Well, Fulham is certainly full of character.
Let me explain that Fulham is a region of London to the West of the city and near to Hammersmith and Chelsea. I must say I have never been before, and we were only staying there because there was a cheap hotel a mile and a bit from Hammersmith Apollo, one of the iconic London music venues Well, strictly is currently the Evertim Hammersmith, but surely no one calls it that outside of Evertim employees so the renaming is vaguely ludicrous, at least Shepherds Bush Empire and Brixton Academy, comparable venues, only have to put up with ‘O2’ blighting their name, which is conveniently forgotten about by anyone who actually, as I do, loves those venues. We were there to see Californian pop/rock band Train but although the gig was great – it is always good to see a band that can properly entertain – not just play, entertain – live, some of the most memorable moments were not at the Apollo at all.
I’ve harped on about looking up and around before, and London has much opportunity for moments where you stop and go, ‘will you look at that?’. As you walk from Fulham High Road towards Hammersmith it is quite noticeable that the area, while hardly a slum now, has seen better days, as grand Victorian terraces look out on the four busy lanes of the A4, where perhaps there was a quiet lane and a park when they were first built. A slightly battered Georgian townhouse hides, recessed, from the Kebab and chicken shops. The entrance to Barons Court Station certainly would do justice to any member of the minor aristocracy who considered on a whim to investigate the station attributed to them.
Best of all is St Paul’s Studios, a whole row of buildings built in Arts and Crafts style in 1891 to designs by the architect Frederick Wheeler; they are private houses now, but were built as artist’ s studios for bachelor artists, and have magnificent arched glass roofs to provide maximum light to the studio space; not at all what we expected to see but quite magnificent (find out more if you are interested at https://baldwinhamey.wordpress.com/2013/12/10/st-pauls-studios/ )

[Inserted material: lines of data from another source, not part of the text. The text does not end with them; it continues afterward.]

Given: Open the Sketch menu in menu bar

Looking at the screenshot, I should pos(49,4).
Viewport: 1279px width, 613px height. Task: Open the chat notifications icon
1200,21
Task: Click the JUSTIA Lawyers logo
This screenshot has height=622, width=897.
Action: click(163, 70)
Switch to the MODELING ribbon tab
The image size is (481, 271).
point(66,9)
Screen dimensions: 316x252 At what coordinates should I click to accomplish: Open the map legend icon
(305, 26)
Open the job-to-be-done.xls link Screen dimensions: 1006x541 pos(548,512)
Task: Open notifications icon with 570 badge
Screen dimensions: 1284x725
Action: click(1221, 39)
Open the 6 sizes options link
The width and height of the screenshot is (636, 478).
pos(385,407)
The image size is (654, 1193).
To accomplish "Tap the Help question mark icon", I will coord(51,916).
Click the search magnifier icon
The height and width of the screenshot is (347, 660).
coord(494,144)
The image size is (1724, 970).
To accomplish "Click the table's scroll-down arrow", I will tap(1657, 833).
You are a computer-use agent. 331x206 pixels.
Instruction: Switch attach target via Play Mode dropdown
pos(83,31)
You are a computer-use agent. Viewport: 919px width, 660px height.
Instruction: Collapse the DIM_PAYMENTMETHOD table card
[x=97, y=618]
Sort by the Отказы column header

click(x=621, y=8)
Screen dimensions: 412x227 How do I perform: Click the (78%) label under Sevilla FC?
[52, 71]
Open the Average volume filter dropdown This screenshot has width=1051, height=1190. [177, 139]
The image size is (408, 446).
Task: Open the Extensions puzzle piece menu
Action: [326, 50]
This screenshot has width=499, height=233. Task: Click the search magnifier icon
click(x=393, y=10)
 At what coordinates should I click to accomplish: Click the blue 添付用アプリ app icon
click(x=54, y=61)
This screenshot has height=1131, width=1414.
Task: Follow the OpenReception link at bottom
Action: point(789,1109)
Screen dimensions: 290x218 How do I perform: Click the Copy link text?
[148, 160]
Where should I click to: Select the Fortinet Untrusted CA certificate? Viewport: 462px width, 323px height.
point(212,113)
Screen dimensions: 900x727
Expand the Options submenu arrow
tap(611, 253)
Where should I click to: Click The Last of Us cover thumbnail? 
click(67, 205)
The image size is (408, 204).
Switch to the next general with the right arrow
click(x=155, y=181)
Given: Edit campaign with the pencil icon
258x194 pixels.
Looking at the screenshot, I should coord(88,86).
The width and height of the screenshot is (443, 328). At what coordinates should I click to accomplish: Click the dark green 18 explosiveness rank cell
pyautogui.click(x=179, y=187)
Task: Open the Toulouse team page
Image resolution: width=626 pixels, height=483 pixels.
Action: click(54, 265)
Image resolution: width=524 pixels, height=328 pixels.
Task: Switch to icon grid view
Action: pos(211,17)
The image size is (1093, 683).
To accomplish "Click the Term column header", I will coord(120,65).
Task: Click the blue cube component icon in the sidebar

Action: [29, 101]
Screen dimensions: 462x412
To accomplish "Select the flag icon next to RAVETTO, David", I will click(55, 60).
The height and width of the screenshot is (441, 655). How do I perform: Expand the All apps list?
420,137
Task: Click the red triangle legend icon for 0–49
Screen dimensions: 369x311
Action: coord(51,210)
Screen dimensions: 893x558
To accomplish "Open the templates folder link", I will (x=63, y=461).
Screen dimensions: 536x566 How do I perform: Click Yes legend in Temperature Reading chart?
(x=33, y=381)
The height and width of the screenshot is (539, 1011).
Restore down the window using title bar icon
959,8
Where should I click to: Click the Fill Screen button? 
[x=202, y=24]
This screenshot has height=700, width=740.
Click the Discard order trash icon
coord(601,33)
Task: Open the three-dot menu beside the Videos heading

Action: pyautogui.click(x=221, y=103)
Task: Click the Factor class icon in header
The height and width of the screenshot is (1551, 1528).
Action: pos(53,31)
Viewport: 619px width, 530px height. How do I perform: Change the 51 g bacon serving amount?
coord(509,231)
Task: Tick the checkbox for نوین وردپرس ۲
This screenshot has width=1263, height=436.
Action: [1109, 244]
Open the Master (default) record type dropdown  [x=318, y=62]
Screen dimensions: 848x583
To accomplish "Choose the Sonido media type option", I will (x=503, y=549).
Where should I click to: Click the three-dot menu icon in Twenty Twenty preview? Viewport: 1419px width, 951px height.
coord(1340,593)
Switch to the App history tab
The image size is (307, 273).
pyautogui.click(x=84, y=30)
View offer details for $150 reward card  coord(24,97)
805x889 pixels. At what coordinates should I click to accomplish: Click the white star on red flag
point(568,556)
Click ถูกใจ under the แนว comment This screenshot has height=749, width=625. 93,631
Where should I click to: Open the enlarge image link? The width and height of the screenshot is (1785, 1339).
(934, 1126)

So, there is plenty to enjoy even when slogging through London to get to a gig. Mind you, you do have to be a bit cautious, especially later when there are fewer people around. We had to negotiate the group of teenagers who seemed to have developed an urge to through live fireworks at each other; never a recommended pastime (to be fair, they took no interest in us, seemingly content to maim each other, but even so). We walked briskly on as the police car glided into sight.
Weirder was the serenade early in the morning. As I lay trying to sleep, the wavering voice of a woman came through the open window, from somewhere unseen in the street (I am making the broad assumption of an older lady). She was, quite incongruously singing ‘London Bridge is Falling Down’ in an accent that was almost out of Dick Van Dyke cliché (and no, I was not dreaming this). She went on to go through several verses that she may have made up, but seemed perfectly to fit. Then there was a rattle – going through bins, I thought – and then no more. It was quite surreal. It is hard not for me to think that she comes outside the Travelodge every day at the same time looking for what she can scavenge, and in the process, beats out some ditty or other. The question is does she sing the same thing every day? I guess I will never know, but there is a story there.